Christopher Mitchell: When you say, "Get involved with a project," do you really mean start the project? I don't really have a sense of where it came from.

Deborah Simpier: Yeah. That's kind of an interesting story, too, and I think one that maybe many startups also can understand. So I had started working on what I called incentivized mesh nets. I thought, "Hey, if we align everybody's incentives, both the consumers and subscribers with the carriers that it could really make a difference." I met Jehan Trembeck and Justin Kilpatrick who were working on actually the very first iteration of Althea and started working together. So that's how we kind of met and started the project they had actually started, What is Althea before for me as kind of from the development perspective and I'm definitely the boots on the ground, ham radio operator. We're working on cell fading antennas and easier to deploy towers and all of those kinds of things, but we ended up being a really great team and brought Althea to where it is today.

Christopher Mitchell: I want to come back to the sustainable element and then we'll get into some of the actual deployments that are out there, but I started about 15 years ago myself in this field and one of the things that I learned, because I came in right as the wi-fi bubble was bursting, is this idea of the sustainable business model for people who weren't familiar in the audience. It was an exciting time where people thought the third pipe was going to come. It was going to be citywide wi-fi networks. The problem was that the vendors oversold what the technology of the day could do. In many cases, you couldn't get a good signal inside the home and it was right also at the beginning of streaming video and so at a time in which the equipment was underperforming, people's expectations were increasing significantly. So there was not anywhere near enough revenue because no one wanted to pay for the level of service that they were getting.

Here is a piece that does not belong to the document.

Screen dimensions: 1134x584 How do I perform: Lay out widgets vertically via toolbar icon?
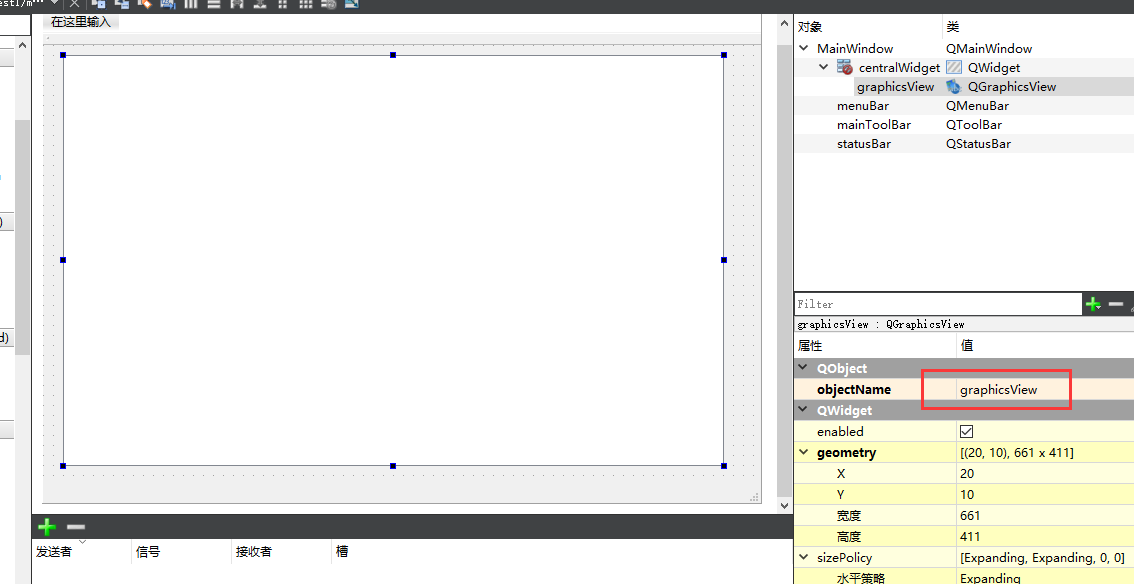click(x=213, y=4)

Christopher Mitchell: I shouldn't say no one, but not enough to make a business plan cashflow. Then the business models crumbled and some people use that as an excuse to say that municipal systems are failures, despite the fact that it was a larger business model issue. But the idea of sustainability, I think, is important and there's a lot of people who come into this and they say, "All right, I'm going to embrace wireless because I don't have to deal with the right-of-way, because it's something that I can do low scale and we can build up. So what do you put in to make it more sustainable then, aside from if it was just a group of people that are building a wireless network, how does adding ALthea to that make it more sustainable?

Deborah Simpier: I think to answer that question, we'd have to zoom out a little bit and look at how the Internet is bought and sold right now, right? So right now, Internet is sold on a subscription-based model. So the incentive for a carrier is to provide you basically the worst possible service they can, the least amount of bandwidth for the highest price, right? Then there's no incentive once you're in that contract or once you're kind of siloed into their service for them to add in more capacity or in wireless capacity, you need to change your antennas. There's no incentive for them. It's actually almost a divergent incentive. When we looked at it, we thought, "Why would you do it this way? You don't buy bananas as a subscription. You don't go to the grocery store and buy your banana subscription. You buy bananas by the each."

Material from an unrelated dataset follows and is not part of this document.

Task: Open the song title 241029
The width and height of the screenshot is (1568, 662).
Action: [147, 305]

Deborah Simpier: So when we started to look at how we could treat bandwidth as a commodity and not only charge by the gigabyte, but in our routing protocol, we actually route based on price as well. So as these networks grow and become interconnected, the upstream provider for you and your home is going to change on a second-by-second basis based not only on how good of quality and how much bandwidth you're getting, but also on the cost. I have a really great story about a farmer who watches over his goats, if you don't mind a quick segue way.

Christopher Mitchell: No, go for it.

Deborah Simpier: So we have a slider bar on the router dashboard. So as your kind of dashboard, you can choose quality of connection or cost of connection. The router will weigh which upstream provider is chosen. So we have a farmer, during the day he just wants to monitor his herd of goats, his does that are about ready to kid and so he chooses the best cost for that connection, which is a little higher latency, but probably is fine for watching over kidding does and save some money. Then when he goes home in the evening to watch a movie, wants a little bit better ping or want to play a game, then just slides that over and then the Althea router automatically chooses that better connection.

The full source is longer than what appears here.